Nice. Did you have to remove "NA", or do any of the other renaming specified above?

Looks like this is only 2021 data, which I assume is going to completely replace existing 2021 production data (as opposed to being appended onto the existing table and existing 2021 data). We can do that with the query that's documented in Update_data.md, or manually join the tables in Drive and reupload, etc.

~The only other potential issue I see is that cbps_flag is TRUE and FALSE but we test with a simple JavaScript if, so this will always evaluate to true~. Actually, scratch that, somehow in the upload process this was automagically evaluated to JS true/false

tomay commented 10 months ago

One question Rebecca had was – are you planning on pushing updates to the live Data viz incrementally (i.e. as they’re ready) or are you planning on pushing to production once towards the end of the contract?

I'd very much prefer to update and evaluate everything one time (or as few times as possible).

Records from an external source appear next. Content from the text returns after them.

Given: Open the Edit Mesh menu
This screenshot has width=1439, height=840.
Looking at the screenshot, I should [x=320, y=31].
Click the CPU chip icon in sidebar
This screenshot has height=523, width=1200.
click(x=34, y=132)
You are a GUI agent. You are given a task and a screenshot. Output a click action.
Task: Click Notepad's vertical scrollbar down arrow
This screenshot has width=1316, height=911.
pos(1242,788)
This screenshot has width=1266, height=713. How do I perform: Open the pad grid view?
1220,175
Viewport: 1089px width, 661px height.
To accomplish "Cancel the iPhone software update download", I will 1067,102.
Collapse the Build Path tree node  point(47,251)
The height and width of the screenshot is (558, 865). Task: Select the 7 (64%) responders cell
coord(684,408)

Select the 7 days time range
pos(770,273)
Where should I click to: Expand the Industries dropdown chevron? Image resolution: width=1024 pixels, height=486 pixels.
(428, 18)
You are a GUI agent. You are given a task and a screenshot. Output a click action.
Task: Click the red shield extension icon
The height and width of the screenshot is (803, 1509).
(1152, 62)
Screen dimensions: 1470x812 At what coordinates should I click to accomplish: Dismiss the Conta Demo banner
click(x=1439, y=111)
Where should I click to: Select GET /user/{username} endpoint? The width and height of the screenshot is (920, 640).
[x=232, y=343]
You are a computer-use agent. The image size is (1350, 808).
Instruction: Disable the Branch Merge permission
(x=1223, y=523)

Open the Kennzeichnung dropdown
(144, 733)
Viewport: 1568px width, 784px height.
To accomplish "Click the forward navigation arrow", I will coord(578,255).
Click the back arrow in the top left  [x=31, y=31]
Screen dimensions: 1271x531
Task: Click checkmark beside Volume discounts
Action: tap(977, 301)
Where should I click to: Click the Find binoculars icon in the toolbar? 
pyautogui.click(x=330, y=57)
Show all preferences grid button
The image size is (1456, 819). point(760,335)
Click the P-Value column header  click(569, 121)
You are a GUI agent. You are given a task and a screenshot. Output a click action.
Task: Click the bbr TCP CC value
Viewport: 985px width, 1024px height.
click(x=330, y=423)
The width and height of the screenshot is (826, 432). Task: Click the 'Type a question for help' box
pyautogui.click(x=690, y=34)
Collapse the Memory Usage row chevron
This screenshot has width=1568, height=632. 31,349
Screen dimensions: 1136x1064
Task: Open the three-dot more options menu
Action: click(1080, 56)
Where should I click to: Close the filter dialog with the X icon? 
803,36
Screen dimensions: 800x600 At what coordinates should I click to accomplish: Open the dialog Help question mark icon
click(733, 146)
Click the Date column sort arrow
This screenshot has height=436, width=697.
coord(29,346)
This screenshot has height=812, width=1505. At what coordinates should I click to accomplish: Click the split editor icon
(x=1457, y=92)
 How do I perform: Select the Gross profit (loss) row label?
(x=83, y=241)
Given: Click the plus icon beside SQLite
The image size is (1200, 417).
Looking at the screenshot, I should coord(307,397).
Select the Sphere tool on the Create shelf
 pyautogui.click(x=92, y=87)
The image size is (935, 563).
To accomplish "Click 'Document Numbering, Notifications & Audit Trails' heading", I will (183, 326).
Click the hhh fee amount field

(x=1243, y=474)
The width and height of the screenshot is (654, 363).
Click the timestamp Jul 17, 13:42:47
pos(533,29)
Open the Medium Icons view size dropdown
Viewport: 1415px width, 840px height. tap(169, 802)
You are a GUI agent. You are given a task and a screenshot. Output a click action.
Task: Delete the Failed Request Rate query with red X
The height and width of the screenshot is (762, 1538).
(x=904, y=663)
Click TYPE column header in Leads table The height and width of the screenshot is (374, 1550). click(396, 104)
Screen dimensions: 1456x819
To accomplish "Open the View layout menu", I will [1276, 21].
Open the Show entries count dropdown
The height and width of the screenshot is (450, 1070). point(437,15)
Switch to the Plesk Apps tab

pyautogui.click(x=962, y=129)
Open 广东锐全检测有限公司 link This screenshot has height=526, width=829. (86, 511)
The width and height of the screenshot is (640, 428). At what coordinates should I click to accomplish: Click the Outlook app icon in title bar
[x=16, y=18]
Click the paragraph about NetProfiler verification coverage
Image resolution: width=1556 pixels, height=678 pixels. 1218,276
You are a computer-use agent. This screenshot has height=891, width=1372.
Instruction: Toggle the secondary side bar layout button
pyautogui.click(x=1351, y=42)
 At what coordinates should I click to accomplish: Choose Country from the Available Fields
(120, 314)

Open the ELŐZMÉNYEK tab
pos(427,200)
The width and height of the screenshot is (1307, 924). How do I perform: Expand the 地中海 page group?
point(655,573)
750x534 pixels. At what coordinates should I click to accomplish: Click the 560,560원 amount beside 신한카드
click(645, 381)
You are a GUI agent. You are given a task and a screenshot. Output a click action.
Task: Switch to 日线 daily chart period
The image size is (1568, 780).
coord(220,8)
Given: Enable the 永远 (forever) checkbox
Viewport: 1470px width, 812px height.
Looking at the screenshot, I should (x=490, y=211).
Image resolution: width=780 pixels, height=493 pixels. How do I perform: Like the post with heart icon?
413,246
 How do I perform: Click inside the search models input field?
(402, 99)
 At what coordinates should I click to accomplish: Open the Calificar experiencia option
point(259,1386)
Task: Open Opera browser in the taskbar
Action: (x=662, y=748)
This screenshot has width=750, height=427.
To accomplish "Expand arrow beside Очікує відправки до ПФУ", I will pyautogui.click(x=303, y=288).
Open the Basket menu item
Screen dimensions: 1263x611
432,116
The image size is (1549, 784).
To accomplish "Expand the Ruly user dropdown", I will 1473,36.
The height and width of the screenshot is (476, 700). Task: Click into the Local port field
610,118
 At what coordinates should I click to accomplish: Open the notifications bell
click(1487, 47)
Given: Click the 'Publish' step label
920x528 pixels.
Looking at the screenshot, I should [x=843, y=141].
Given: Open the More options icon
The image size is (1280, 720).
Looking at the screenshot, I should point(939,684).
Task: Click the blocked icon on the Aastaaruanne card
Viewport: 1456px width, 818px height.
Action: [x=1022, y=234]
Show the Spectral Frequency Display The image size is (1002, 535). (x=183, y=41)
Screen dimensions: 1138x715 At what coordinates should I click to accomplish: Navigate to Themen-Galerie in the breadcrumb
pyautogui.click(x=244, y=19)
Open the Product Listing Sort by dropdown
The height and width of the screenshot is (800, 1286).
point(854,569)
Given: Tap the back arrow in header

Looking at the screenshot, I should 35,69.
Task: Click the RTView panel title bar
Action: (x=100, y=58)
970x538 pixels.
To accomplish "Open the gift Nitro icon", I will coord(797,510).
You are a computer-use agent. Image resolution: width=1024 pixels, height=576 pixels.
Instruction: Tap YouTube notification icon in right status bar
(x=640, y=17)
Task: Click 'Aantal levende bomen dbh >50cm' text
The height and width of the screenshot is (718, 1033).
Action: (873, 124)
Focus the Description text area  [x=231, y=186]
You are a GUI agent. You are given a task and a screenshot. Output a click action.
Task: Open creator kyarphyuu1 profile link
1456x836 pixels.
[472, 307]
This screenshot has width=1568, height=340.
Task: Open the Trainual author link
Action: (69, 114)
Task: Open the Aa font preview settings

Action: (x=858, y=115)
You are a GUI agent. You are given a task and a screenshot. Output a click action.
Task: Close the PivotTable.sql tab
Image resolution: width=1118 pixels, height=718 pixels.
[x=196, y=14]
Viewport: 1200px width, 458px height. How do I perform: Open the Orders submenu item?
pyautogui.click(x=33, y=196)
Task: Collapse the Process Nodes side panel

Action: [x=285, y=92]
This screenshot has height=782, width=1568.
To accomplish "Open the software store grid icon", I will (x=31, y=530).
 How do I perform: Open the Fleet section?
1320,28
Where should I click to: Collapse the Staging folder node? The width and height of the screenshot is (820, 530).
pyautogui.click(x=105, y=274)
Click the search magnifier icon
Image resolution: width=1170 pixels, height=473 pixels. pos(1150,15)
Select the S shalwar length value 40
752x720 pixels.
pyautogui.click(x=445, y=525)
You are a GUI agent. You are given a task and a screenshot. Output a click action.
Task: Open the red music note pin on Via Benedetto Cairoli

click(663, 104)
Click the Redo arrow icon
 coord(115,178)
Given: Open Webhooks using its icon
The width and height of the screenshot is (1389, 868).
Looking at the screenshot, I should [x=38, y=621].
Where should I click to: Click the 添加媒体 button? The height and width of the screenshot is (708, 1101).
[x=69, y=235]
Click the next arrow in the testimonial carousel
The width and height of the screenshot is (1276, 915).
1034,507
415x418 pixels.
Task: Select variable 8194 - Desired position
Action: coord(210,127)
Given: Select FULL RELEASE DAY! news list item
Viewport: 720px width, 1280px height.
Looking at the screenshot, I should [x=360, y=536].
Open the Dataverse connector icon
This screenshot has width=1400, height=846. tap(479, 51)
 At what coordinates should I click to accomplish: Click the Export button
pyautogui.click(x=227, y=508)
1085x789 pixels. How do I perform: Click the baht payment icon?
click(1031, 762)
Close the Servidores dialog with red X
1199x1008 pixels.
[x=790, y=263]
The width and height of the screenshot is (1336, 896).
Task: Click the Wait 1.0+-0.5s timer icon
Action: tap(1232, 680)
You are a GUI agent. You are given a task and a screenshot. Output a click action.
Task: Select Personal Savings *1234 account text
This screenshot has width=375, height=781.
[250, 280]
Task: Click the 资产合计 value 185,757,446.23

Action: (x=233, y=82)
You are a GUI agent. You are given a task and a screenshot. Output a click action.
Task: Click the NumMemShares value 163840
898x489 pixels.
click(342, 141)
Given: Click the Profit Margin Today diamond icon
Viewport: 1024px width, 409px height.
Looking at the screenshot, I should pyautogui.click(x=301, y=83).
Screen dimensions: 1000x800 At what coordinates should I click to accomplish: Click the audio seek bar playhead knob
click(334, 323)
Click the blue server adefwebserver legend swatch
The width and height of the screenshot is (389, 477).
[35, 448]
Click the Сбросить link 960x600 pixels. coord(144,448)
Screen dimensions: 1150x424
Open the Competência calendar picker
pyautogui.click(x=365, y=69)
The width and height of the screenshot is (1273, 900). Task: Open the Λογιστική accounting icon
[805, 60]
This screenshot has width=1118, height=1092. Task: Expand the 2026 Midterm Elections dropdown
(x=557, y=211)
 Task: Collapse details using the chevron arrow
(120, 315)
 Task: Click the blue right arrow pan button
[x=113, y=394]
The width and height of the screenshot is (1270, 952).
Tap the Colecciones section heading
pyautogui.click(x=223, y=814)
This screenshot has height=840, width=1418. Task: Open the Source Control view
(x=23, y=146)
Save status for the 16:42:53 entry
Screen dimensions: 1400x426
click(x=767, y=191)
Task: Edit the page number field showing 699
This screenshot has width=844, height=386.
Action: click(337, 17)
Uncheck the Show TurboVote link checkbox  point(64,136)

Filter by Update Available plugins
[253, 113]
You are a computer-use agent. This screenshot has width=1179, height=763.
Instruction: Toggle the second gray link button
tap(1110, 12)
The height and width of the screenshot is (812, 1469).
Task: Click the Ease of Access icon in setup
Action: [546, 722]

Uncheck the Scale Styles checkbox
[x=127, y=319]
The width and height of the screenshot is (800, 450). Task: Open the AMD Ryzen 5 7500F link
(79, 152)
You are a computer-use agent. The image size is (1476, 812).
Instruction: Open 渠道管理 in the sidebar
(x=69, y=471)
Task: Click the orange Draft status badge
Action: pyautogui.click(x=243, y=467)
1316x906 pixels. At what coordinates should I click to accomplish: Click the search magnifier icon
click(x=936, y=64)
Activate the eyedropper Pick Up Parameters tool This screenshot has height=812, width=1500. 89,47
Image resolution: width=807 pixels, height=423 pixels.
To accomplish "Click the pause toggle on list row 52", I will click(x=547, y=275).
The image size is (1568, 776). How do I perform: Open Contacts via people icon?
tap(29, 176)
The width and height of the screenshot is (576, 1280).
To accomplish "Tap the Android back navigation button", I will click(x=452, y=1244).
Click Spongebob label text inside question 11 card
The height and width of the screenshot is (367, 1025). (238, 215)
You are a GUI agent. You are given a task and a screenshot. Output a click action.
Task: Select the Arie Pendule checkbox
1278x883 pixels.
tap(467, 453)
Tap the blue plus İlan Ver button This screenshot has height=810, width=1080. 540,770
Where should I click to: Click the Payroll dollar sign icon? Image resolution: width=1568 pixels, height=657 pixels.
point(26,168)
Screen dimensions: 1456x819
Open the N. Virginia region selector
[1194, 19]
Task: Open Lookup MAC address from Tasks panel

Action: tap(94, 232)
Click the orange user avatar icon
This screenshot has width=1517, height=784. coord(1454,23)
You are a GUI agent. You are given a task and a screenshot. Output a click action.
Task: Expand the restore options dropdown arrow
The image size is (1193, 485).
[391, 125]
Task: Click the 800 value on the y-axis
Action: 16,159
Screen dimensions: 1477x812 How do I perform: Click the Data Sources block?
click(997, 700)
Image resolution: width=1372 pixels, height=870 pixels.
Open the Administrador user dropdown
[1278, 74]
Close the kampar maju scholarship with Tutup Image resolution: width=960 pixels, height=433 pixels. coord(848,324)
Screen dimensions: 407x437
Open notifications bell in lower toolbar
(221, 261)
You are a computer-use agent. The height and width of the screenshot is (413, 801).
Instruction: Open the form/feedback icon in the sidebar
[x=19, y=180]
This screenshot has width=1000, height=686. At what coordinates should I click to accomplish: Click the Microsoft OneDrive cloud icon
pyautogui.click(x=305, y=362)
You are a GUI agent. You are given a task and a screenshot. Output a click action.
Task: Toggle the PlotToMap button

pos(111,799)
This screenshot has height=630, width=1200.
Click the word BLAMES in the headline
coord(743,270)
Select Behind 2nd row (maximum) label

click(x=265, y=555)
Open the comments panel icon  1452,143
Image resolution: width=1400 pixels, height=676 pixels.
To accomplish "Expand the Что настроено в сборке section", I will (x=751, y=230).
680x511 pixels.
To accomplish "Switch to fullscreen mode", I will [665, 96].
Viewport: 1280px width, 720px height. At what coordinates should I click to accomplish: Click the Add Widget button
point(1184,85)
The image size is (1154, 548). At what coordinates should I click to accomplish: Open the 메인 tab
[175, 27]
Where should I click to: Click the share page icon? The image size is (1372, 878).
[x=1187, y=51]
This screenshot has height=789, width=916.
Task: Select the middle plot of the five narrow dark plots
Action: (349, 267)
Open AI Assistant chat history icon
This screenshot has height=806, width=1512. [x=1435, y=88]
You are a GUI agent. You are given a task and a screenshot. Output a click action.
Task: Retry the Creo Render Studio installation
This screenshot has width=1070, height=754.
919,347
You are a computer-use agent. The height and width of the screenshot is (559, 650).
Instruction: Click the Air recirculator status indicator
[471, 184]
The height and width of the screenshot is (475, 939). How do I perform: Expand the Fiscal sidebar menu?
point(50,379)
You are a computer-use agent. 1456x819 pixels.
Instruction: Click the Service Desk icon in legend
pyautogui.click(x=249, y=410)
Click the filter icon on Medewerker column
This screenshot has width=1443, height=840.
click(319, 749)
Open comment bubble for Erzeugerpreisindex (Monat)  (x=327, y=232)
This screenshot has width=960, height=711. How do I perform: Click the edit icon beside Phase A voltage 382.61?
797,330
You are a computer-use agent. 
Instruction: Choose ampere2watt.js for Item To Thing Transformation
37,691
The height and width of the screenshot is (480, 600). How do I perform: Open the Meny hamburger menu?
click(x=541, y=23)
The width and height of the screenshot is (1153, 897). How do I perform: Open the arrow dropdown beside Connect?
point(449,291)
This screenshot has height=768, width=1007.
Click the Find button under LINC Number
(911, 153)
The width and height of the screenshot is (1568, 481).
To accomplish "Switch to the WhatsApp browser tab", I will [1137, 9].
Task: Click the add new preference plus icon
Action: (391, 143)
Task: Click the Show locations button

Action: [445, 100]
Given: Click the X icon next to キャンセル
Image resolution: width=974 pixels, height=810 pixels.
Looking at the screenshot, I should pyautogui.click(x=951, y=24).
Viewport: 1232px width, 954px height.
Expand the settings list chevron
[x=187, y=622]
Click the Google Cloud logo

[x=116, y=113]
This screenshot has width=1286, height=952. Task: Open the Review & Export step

This will also help with the building outline update, which we'll have to check against new data each time.

tomay commented 10 months ago

One other note - we should probably delete the geometry field prior to upload, and let CARTO work that out from the lat/lng fields

danrademacher commented 10 months ago

For the record, I didn't do any renaming or removal of NAs. I just uploaded it and assumed I would get errors, but then I didn't. I confirmed via the network control panel that the app was indeed pulling from the new table I uploaded.

Field name capitalization might be taken care up on upload -- CARTO generally lowercases everything. I am less sure about NAs -- they must have removed them, Usually if those are in the data, CARTO will turn any such column into a string field and we would expect many filters to stop working as a result.

I wondered about the GEOM field. Agreed probably best to delete it in case any values got accidentally edited.